Ainda que normalmente gerida pelo progenitor que exerce as responsabilidades parentais relativas aos atos da vida corrente do filho que com ele reside, é habitualmente o outro progenitor que se constitui devedor da pensão de alimentos (art.° 2005°), devendo prestá-los nos termos fixados ou homologados judicialmente. Se ocorre um pai suceder ao outro na obrigação de prestar alimentos, admitir a possibilidade de compensar tais créditos entre eles prejudicaria o próprio filho (o verdadeiro credor), pois que, sendo beneficiário das prestações alimentícias a que ambos os pais estariam obrigados, ficariam sem a possibilidade de delas usufruir por os progenitores se perdoarem mutuamente as prestações devidas, mesmo prestações já vencidas. Levado ao extremo, o menor poderia ser colocado pelos pais numa situação de não beneficiar de qualquer prestação quando, na realidade, o tribunal fixou a pensão a que tem direito por reconhecida necessidade e dependência. Deixar-se-ia nas mãos dos pais a possibilidade de frustrarem o superior interesse do filho menor, judicialmente reconhecido, prejudicando, em alguma medida, o seu sustento, instrução e educação ou ainda que apenas o nível de bem-estar de que o alimentando fruiria se estivesse integrado no meio familiar do obrigado.”
(…)
É no plano de um direito verdadeiramente inerente à personalidade do alimentando que o crédito de alimentos é irrenunciável, indisponível e impenhorável (art.° 2008°). A prestação de alimentos do filho menor deve ser efetiva e o obrigado deve pagá-la nos termos estabelecidos a favor daquele. A prestação não é um direito do outro progenitor (não obrigado) e, por isso, não ocorre, no caso, o requisito da reciprocidade dos créditos, indispensável à compensação.
Pires de Lima e A. Varela vão mesmo mais longe ao referirem que “não há que por, quanto a alimentos, por ser de impossível verificação, o caso de obrigações recíprocas da justificando assim que o art.º 2008º prevê uma impossibilidade (e, diríamos nós, absoluta) de compensação de prestações alimentícias. » vd Acórdão do Tribunal da Relação de Guimarães de 10-07-2014, já citado.

Registos de localização de palavras e elementos
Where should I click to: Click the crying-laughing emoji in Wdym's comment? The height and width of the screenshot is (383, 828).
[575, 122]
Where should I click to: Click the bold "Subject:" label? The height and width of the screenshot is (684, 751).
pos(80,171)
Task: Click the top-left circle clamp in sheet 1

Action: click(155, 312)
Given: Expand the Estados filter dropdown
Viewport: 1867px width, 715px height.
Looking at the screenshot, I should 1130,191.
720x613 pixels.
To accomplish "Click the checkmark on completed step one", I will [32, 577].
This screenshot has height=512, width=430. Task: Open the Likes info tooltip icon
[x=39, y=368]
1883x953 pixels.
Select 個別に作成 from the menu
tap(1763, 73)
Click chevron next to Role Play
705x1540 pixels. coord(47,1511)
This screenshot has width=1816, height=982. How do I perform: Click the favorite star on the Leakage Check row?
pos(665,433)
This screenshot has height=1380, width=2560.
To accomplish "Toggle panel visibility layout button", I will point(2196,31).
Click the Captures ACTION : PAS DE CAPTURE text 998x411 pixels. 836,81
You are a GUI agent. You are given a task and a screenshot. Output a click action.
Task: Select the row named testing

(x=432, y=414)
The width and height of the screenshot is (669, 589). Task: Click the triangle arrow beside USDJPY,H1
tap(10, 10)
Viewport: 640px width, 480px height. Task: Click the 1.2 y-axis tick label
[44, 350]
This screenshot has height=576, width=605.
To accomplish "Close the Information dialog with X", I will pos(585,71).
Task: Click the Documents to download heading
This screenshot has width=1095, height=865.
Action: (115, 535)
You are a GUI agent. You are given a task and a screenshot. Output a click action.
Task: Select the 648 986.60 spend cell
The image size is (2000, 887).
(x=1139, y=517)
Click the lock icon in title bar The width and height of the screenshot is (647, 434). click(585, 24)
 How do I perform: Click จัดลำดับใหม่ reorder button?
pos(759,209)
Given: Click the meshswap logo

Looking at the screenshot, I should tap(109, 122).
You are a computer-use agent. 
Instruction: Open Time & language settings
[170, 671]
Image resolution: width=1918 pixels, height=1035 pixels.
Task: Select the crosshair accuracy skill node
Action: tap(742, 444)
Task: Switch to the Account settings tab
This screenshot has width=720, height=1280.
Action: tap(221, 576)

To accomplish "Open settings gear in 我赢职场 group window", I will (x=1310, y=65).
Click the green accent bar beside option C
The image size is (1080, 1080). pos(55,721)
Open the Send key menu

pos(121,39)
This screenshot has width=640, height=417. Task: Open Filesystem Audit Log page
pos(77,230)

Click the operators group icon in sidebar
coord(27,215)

INSTRUÇÃO DADA
Transcreva, do texto sobre a pensão de alimentos, o trecho que começa em "Pires de Lima" e termina em "10-07-2014, já citado.", incluindo estas últimas palavras. Estes registos têm outra origem.

RESPOSTA AO EXERCÍCIO
Pires de Lima e A. Varela vão mesmo mais longe ao referirem que “não há que por, quanto a alimentos, por ser de impossível verificação, o caso de obrigações recíprocas da justificando assim que o art.º 2008º prevê uma impossibilidade (e, diríamos nós, absoluta) de compensação de prestações alimentícias. » vd Acórdão do Tribunal da Relação de Guimarães de 10-07-2014, já citado.